Gradient and Eigenvalue Estimates on the canonical bundle of K\"ahler manifolds

TL;DR

This paper establishes gradient, eigenvalue, and heat kernel estimates for the Hodge Laplacian on canonical bundle sections of K"ahler manifolds, relying solely on Ricci curvature bounds rather than full curvature tensor conditions.

Contribution

It introduces a new Bochner formula for $(m,0)$ forms that depends only on Ricci and scalar curvature, providing sharper estimates under weaker assumptions.

Findings

Derived gradient estimates for the Hodge Laplacian on $(m,0)$ forms.

Established eigenvalue bounds based on Ricci curvature.

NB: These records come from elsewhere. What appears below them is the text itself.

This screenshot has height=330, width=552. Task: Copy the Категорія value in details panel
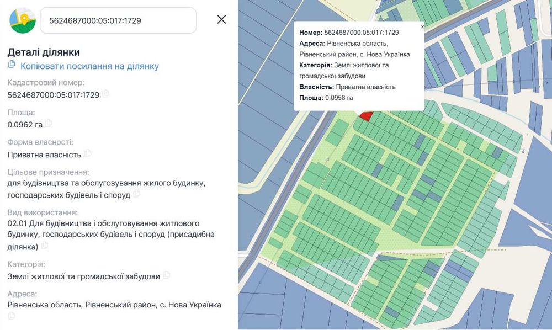click(167, 275)
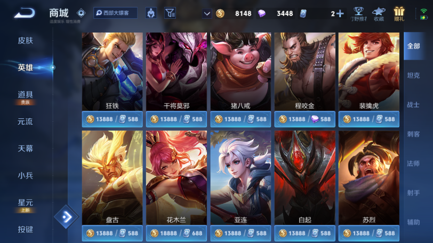Click the 西部大镖客 search field
Image resolution: width=433 pixels, height=243 pixels.
coord(115,13)
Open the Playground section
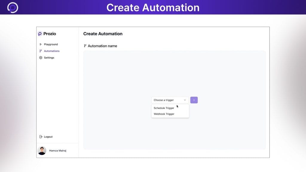The width and height of the screenshot is (306, 172). point(51,44)

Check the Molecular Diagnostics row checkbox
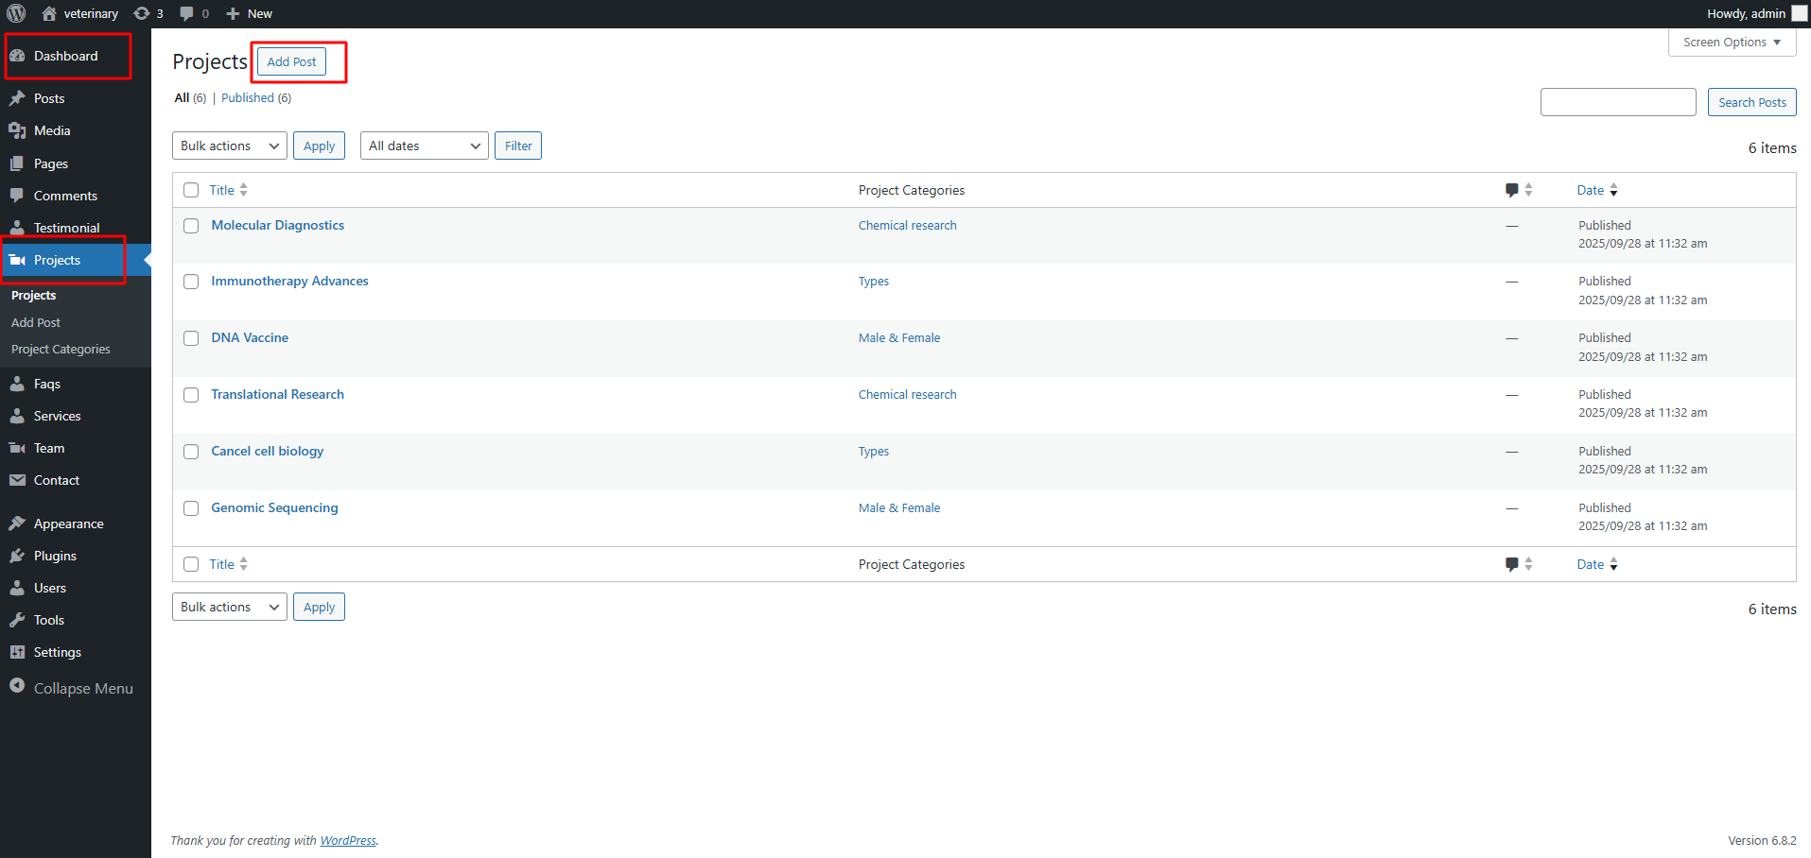(x=191, y=226)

Obtained heat kernel estimates with Ricci curvature dependence.

Abstract

We prove certain gradient and eigenvalue estimates, as well as the heat kernel estimates, for the Hodge Laplacian on $(m,0)$ forms, i.e., sections of the canonical bundle of K\"ahler manifolds, where $m$ is the complex dimension of the manifold. Instead of the usual dependence on curvature tensor, our condition depends only on the Ricci curvature bound. The proof is based on a new Bochner type formula for the gradient of $(m, 0)$ forms, which involves only the Ricci curvature and the gradient of the scalar curvature.